August 18, 2011 by · 1 Comment 

In a PR gambit that paid off in spades, Abercrombie & Fitch on Wednesday offered Jersey Shore‘s The Situation a “substantial payment” not to wear its clothing. On Jim Romanesko’s blog on the Poynter Institute’s website, the journalism blogger headlined the question, “Is there a news outlet that didn’t report Abercrombie & Fitch’s The Situation stunt?” Likewise, New York magazine’s fashion blogger Amy Odell remarked, “Every blog from here to Mars won’t be able to resist running that press release.” Wall Street Strategies analyst Brian Sozzi told the AP, “It’s free marketing. Because the approach is so ridiculous, everybody’s talking about it.” But the Wall Street Journal, while calling the release a “brilliant move,” observed that investors were not impressed. Shares of ANF fell more than 8 percent, closing at $64.87, and making it the second-worst performer in the Standard & Poor’s 500. (The Journal pointed out that the company also had just reported a disappointing quarter.) One market analyst, Omar Saad of ISI, didn’t know what to make of Abercrombie’s move. On the one hand, he wrote, “we applaud the decision to dissociate A&F brands from the Jersey Shore characters.” Saad worried especially that the hit American show could harm the brand as it expands overseas, especially “if Europeans begin to associate A&F with boorish American behavior.” On the other hand, he wrote, that the characters on the show “may actually represent the brand’s core demographic, at least domestically.
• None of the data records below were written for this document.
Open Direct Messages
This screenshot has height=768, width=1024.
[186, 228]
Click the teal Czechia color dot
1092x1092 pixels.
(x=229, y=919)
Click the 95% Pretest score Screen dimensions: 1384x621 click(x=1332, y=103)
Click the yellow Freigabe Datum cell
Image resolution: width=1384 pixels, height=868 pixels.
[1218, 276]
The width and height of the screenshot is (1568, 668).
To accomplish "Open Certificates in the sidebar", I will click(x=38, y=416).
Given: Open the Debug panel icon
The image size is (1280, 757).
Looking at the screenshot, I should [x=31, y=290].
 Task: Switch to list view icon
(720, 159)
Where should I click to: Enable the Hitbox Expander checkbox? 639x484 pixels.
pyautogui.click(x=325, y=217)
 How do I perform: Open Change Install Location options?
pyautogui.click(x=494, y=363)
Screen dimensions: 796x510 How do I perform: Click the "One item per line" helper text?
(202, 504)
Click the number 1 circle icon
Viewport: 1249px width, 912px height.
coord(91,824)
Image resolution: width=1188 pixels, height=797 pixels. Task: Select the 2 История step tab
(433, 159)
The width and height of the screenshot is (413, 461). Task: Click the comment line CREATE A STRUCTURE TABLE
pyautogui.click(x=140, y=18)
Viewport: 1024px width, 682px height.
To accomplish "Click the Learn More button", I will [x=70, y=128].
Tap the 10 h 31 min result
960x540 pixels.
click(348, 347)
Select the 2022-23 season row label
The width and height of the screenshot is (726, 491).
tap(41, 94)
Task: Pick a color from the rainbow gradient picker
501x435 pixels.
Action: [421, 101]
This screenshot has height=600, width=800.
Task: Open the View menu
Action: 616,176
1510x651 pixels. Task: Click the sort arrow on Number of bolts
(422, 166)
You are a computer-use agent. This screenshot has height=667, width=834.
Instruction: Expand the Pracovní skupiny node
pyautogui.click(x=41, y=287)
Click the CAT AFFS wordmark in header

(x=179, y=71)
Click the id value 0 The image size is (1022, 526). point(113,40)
Could some of these consumers be turned off by A&F’s snobby attitude?” (Judging by the thousands, nay millions, of postings on Facebook and Twitter, they were.) The New York Times quoted New York PR consultant Drew Kerr as saying that the tactic is not new. “It’s offering something publicly that you know is never going to happen, but you do it because it’s just made for the press,” he said.